Vanna White needed a new transmission. I guess I should explain that.
Tradesmen often name their trucks. The maintenance crew I worked with in the early nineties was no different. The ancient, white Ford Econoline 150 panel van that the carpenters used was so reliable, doing the same simple tasks day after day, well past her prime, that they called her Vanna White. Only now her transmission was slipping. It was time for a rebuild.
I put her on the lift, removed the big automatic tranny, dismantled it, cleaned it out, installed a rebuild kit in the case, and hoisted it back into place; a six or seven hour job. Then I filled it with transmission fluid and took it for a drive. It slipped, right between first and second gear.
So I did it again, looking carefully for mistakes, and it slipped again. So I did it again. And again. And again. And again. It kept slipping! I was ready to drive it off a cliff!
Now let’s pause this parable and ask a question: Is there some part of your spiritual life that isn’t working? Are you continually disabled by a slip into sin whose source is invisible to you? Have you gone over the details again and again, tried as hard as you can to solve your problem, and failed?
Good. Coming to the end of our resources is the best place we can be because only then are we ready to receive the power to overcome the “sins that so easily entangle us.” The Apostle Paul explained it as the difference between living in the “flesh,” translated “sinful nature” in the NIV, versus living in the “Spirit.” (See Galatians 5:16-25). Jesus spoke similarly in John 6:63 when he said, “The flesh counts for nothing. The Spirit gives life.”
Everything about us, our bodies, our minds, our emotions, and personalities were permanently weakened by the power of sin. We “slip between first and second.” Until the day we die that power will remain. In fact the only way to conquer the power of sin is through death.
That is the beautiful thing about the gospel. In Christ we did die, not a physical death, but a spiritual one. We died with him to the power of sin. When the Holy Spirit baptizes us into Christ his death and his resurrection become ours in spiritual fact (See Romans 6). The trick is to learn how to live in the power of those things.
Remember Vanna White? The sixth time I pulled the transmission from the old van I remembered another Ford E 150 in our fleet. The engine had died and we junked it, but not before harvesting all other usable parts, one of which was the transmission. Automatic transmission casings are cast with hydraulic control circuits inside. If the case cracks in the right place, a place invisible to the naked eye, those circuits will leak under pressure and the transmission will slip. I pulled the new parts out of Vanna White’s original transmission case and installed them in the one from the van that had “died” and Viola!

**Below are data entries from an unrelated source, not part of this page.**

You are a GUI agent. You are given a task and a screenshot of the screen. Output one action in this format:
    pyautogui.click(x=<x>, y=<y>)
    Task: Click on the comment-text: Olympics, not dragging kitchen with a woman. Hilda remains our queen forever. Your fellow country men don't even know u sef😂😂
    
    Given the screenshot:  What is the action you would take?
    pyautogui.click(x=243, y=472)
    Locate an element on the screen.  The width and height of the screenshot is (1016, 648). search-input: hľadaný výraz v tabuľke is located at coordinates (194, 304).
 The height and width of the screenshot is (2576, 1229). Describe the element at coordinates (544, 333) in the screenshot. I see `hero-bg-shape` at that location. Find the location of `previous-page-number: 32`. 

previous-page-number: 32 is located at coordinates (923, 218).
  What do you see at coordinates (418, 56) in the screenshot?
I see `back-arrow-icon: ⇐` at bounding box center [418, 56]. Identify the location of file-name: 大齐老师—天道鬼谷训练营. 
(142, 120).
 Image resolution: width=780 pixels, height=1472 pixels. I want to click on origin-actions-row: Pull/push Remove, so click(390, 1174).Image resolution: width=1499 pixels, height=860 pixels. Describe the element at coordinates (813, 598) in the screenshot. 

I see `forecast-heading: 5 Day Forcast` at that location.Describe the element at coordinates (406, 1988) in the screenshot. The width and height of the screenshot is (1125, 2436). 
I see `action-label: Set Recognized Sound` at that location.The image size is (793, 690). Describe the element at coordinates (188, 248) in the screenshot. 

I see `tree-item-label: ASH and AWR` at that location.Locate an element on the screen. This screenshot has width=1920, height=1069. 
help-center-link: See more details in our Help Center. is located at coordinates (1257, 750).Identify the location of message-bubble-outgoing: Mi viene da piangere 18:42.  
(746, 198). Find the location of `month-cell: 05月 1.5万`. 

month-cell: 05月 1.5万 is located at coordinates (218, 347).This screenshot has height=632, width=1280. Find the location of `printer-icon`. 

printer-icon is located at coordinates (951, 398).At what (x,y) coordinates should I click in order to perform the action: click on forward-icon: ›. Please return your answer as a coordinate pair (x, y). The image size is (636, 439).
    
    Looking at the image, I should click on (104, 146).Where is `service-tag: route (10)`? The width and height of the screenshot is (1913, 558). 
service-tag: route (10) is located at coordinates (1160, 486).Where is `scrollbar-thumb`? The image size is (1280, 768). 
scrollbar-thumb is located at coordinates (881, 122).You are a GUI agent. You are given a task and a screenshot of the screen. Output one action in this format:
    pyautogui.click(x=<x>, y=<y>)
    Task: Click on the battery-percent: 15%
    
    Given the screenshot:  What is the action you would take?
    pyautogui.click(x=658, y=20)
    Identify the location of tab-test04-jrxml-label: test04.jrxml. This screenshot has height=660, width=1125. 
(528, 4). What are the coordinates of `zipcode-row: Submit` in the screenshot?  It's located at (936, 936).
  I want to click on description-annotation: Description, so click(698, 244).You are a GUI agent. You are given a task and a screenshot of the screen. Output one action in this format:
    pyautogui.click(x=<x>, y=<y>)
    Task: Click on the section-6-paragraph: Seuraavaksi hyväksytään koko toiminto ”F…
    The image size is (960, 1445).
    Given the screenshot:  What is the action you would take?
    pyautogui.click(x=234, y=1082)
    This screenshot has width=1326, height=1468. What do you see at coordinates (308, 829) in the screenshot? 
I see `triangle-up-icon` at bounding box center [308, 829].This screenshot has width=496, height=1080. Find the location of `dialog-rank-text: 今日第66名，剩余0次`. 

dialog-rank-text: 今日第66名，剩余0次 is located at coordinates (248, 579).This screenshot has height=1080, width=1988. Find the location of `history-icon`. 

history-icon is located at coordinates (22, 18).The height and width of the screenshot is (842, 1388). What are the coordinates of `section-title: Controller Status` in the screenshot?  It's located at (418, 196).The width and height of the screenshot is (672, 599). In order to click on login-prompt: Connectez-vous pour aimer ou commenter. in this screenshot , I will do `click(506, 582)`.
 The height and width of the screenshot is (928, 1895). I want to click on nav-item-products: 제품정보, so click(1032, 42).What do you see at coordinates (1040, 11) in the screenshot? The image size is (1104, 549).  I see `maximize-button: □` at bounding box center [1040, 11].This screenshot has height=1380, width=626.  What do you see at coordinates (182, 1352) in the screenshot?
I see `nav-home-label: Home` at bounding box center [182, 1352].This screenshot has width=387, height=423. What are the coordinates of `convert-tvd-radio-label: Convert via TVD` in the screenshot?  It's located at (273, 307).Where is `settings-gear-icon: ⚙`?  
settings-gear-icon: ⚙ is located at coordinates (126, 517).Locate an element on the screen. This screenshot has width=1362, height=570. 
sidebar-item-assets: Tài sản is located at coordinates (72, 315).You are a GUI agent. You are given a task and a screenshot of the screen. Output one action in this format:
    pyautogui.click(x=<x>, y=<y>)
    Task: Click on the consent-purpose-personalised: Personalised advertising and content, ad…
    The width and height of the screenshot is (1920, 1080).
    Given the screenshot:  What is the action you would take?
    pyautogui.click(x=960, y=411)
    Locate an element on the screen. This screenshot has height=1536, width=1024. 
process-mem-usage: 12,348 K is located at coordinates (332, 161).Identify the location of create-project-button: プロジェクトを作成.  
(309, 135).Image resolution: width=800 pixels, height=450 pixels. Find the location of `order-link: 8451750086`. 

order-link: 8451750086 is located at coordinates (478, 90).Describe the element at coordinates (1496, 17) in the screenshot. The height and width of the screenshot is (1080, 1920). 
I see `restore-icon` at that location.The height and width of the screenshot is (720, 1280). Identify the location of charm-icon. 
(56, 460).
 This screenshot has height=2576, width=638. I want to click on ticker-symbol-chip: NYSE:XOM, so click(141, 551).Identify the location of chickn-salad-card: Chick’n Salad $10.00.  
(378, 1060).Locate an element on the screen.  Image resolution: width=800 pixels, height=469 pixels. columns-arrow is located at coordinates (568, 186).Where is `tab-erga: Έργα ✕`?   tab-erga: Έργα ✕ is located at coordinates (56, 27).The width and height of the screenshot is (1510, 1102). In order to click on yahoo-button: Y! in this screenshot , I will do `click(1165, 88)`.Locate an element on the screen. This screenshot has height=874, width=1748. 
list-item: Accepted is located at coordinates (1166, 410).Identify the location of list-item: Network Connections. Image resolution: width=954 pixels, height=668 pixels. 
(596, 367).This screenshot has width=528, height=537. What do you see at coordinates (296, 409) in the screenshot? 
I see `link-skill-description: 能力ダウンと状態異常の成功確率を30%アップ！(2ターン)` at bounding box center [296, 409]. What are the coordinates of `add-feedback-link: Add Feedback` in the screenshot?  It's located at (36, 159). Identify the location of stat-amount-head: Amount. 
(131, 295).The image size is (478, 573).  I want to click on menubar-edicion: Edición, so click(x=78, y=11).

No more slipping between gears!
The problem most of us face in overcoming sin is that we try to stuff new parts into our old life. We need new parts in a new life. By the power of the Holy Spirit within us we can overcome by exchanging our life with Christ’s. Only when we have given up on trying to improve ourselves by our own will power are we able to begin operating in the power of the Spirit. Only when we have exchanged Christ’s life for ours are we able to know his power to overcome.